We maintain our HOLD rating on AXREIT with a lower DDM-derived price target of RM1.56 (from RM1.65). AXREIT should turn the corner in 2018, driven by higher rental from its manufacturing and logistic assets. However, prolonged weakness in the office market and a possible OPR hike continue to weigh on investor sentiment. We cut our 18-19E EPU by 12-19% to account for the weak office market and higher finance costs. At a 5.8% 2018E distribution yield, valuation looks fair.
AXREIT has increased its manufacturing portfolio to 25% of NLA, from 8% as at end-13. We are generally positive on these manufacturing facilities, given their long tenancy, step-up rents and decent initial net yields of c.7%. Elsewhere, its warehouse / logistics assets account for 44% of NLA, comparable to 43% as at end-13. The warehouse / logistics assets are holding up fine – outgoing tenants are replaced with new ones, albeit with some vacancies in between.
Prolonged weakness in the office market has affected AXREIT’s office portfolio – occupancy continues to slide, with little recovery in sight. That said, we note that its exposure to the office and office / industrial segment has reduced over the years - from 42% of NLA at end-13 to 26% currently.
AXREIT is relatively susceptible to OPR hike(s), vis-à-vis its Malaysian peer. Roughly 71% of its total borrowings of RM857m (as at end-Sep17) are short term and 63% of loans are floating rate. In comparison, the other MREITs under our coverage have only 0-19% of short-term exposure.
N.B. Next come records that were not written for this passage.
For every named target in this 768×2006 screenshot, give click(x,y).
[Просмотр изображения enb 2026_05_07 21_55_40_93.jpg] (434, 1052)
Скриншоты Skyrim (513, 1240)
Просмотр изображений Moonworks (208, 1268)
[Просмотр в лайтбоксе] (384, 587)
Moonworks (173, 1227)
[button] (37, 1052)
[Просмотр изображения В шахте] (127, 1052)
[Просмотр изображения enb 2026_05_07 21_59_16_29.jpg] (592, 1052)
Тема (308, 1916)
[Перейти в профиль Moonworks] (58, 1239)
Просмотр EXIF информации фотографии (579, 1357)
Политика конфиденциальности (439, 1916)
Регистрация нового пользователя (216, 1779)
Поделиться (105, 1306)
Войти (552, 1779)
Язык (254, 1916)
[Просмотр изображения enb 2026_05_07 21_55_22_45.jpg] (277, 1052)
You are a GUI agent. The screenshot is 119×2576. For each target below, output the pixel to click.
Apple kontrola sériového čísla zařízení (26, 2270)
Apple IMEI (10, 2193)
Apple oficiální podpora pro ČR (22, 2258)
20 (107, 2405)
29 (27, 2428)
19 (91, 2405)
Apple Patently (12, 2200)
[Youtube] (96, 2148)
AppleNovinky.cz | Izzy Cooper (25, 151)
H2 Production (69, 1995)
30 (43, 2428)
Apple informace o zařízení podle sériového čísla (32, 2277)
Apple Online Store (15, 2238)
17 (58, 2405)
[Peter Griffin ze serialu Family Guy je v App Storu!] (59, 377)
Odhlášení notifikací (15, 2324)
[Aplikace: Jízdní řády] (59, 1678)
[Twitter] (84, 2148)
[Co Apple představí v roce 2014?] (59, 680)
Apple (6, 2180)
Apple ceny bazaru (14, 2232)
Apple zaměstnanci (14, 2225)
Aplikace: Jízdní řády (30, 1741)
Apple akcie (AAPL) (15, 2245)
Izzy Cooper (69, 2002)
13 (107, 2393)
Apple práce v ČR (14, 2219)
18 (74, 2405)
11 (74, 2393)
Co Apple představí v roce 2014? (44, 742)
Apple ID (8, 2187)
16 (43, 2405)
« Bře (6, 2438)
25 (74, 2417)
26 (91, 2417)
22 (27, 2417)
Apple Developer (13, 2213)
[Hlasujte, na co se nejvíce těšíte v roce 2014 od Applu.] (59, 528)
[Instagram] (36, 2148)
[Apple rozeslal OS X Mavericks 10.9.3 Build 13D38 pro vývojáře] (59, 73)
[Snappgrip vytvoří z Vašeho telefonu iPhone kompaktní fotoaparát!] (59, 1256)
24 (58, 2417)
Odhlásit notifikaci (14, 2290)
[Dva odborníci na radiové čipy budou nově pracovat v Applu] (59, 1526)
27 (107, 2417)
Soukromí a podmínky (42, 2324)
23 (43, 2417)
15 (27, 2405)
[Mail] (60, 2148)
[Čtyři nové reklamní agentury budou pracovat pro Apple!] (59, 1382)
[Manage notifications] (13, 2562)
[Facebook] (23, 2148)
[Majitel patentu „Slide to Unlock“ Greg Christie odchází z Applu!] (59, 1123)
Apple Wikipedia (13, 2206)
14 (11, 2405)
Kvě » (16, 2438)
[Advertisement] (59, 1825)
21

Maiden contributions from new manufacturing facilities / warehouses should lift 2018E realized EPU (after four consecutive years of decline). The recovery, however, may fall short of our previous expectations. We cut our 17-19E realized EPU by 7-19%, taking into consideration the weaker-thanexpected office market and rising interest costs.
Maintain HOLD. Its 5.8% 2018E distribution yield (near historical average), valuation looks fair – a positive, rising DPU is offset by concerns on progressive rate hikes. Upside risk is a change in market expectations from rising rates to a rate cut; downside risk is weaker-than-expected earnings.